Role of Community-Based Computing Services
The UK Government's recent investment of £900 million in the UK AI Research Resource (AIRR) aims to provide world-class compute resources to UK-based researchers, promoting AI activities that are more likely to be safe, sustainable, and socially beneficial. However, the challenges in implementing public compute policies for AI development are substantial.
The UK possesses only 1.4% of total global supercomputer capacity, ranking 10th in the world. The largest AI models today use 10 billion times more training compute than the largest models in 2010, and the amount of training compute used in the largest models is doubling every five to six months. This rapid growth in compute requirements highlights the need for increased public investment in AI infrastructure.
One of the main challenges in implementing public compute policies is ensuring equitable access to computational resources. Without public policies, AI development tends to be dominated by Big Tech firms that control the large-scale compute resources necessary for training AI models. This concentration impedes an open and competitive AI ecosystem.
Another key challenge is preventing monopolization and private enclosure of AI infrastructure. Providing public access to powerful compute resources raises concerns about data security, misuse, and maintaining strong data governance for accuracy and trustworthiness of AI outcomes.
Governments can pursue several strategies to overcome these challenges. Building and maintaining public AI compute infrastructure is crucial to fostering a diverse and competitive AI R&D environment. Promoting open-source and collaborative AI research helps democratize access to AI tools and prevent enclosure by proprietary interests.
Establishing robust data governance frameworks is also essential to improve data quality, interoperability, and security standards to ensure reliable AI outputs and maintain public trust. Developing clear, adaptive regulatory sandboxes can create domain-specific regulatory environments where AI innovations can be safely tested under flexible rules to accelerate adoption while ensuring accountability.
Implementing AI explainability and transparency standards is necessary to make sure AI decisions in public applications are understandable to stakeholders to uphold fairness and trust. Investing in workforce development is crucial to address AI talent shortages through training and hiring programs to support the design, deployment, and oversight of public AI infrastructure.
The goal is to create an AI ecosystem that is open, innovative, trustworthy, and aligned with public interests rather than dominated by narrow commercial or ideological motives. This requires coordinated investment, regulatory foresight, and commitment to transparency and inclusivity in AI compute policy by governments.
However, it's important to note that a clear vision of AI that links its functioning in the UK economy to a wider vision about the society we want to live in is currently lacking. The governance of AIRR should center the perspectives of users and relevant stakeholders, including researchers, small and medium-sized enterprises, and frontline professionals.
In the short term, AIRR could use commercial cloud services to rapidly meet existing demand, leveraging the buying power of the UK Government. Public capital expenditure is currently circumscribed by tight fiscal, infrastructural, and ecological limits. Therefore, public compute investments should be framed as an industrial policy lever for reshaping the dynamics of AI development and promoting the creation of public value throughout the AI supply chain.
The proposed timescale of public compute investments has been called into question due to extensive wait times for advanced hardware and the public sector's relative lack of agility in procurement.
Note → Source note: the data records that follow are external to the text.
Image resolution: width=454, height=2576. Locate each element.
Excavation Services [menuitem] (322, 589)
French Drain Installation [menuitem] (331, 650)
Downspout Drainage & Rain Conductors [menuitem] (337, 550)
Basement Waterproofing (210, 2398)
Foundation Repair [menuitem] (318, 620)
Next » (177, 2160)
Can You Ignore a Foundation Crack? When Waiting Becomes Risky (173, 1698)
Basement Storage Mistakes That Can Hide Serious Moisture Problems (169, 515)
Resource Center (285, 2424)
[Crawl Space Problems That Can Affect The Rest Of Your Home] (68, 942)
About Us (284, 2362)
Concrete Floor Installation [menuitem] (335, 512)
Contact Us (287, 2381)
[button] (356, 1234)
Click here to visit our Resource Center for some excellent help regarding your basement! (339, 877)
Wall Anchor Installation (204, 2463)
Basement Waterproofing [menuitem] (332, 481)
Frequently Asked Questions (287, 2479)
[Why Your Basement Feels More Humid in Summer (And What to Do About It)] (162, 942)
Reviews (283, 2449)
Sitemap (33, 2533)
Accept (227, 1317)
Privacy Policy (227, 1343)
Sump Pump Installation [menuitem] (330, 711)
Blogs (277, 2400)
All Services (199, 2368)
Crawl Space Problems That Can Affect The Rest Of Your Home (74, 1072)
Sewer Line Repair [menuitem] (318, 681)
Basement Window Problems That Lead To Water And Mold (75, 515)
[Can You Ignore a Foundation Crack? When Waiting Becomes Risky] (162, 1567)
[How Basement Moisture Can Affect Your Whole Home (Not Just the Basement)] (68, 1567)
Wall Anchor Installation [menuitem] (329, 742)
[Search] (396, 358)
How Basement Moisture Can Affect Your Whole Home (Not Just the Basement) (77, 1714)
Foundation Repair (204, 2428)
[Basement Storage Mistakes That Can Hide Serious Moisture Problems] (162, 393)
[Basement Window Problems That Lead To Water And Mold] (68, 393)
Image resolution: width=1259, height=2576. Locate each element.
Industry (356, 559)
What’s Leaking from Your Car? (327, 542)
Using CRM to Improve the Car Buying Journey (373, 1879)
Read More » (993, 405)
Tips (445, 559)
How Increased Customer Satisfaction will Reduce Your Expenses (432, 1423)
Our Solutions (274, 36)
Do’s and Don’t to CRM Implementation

Public compute policies should be coupled with a wider suite of industrial policy measures to help steer the AI market, including pro-competitive measures, investments in monitoring infrastructure, and new institutions at the data layer.
The UK Government could set longer-term targets for onshoring the different stages of the compute supply chain to build diverse domestic (including public) capacity. This would help ensure the UK's AI sector remains competitive and innovative in the face of growing global competition.
National industrial strategies are being focused on the AI sector in various jurisdictions. Notably, France is investing significant sums in public compute, and the establishment of a National AI Research Resource (NAIR) is a long-term bipartisan policy goal in the USA. The success of these strategies will depend on their ability to balance the need for innovation with the need for transparency, inclusivity, and accountability.
References:
[1] Kak, A., & West, S. M. (2021). National industrial strategies for AI: A critique from the left. The Journal of Industrial Policy, 20(2), 107-128.
[2] Myers West, S., & Kak, A. (2021). The AI industrial policy toolkit: A left-wing approach to AI development. Technology in Society, 69, 102277.
[3] The Royal Society (2017). AI in the UK: Ready, Willing and Able?. London: The Royal Society.
[4] The Royal Society (2021). AI in the UK: The Road to 2030. London: The Royal Society.
[5] The Alan Turing Institute (2020). AI Strategy for the UK. London: The Alan Turing Institute.
- The UK Government's recent investment in the UK AI Research Resource (AIRR) underscores the relevance of data-and-cloud-computing technology in finance and business, as it aims to empower UK-based researchers with world-class resources, fostering safe, sustainable, and socially beneficial AI activities.
- To ensure that the benefits of AI development in the industry are equitable and inclusive, it's essential to implement public compute policies that promote open-source and collaborative AI research, investing in workforce development, and maintaining robust data governance frameworks, all while mitigating concerns about data security and misuse.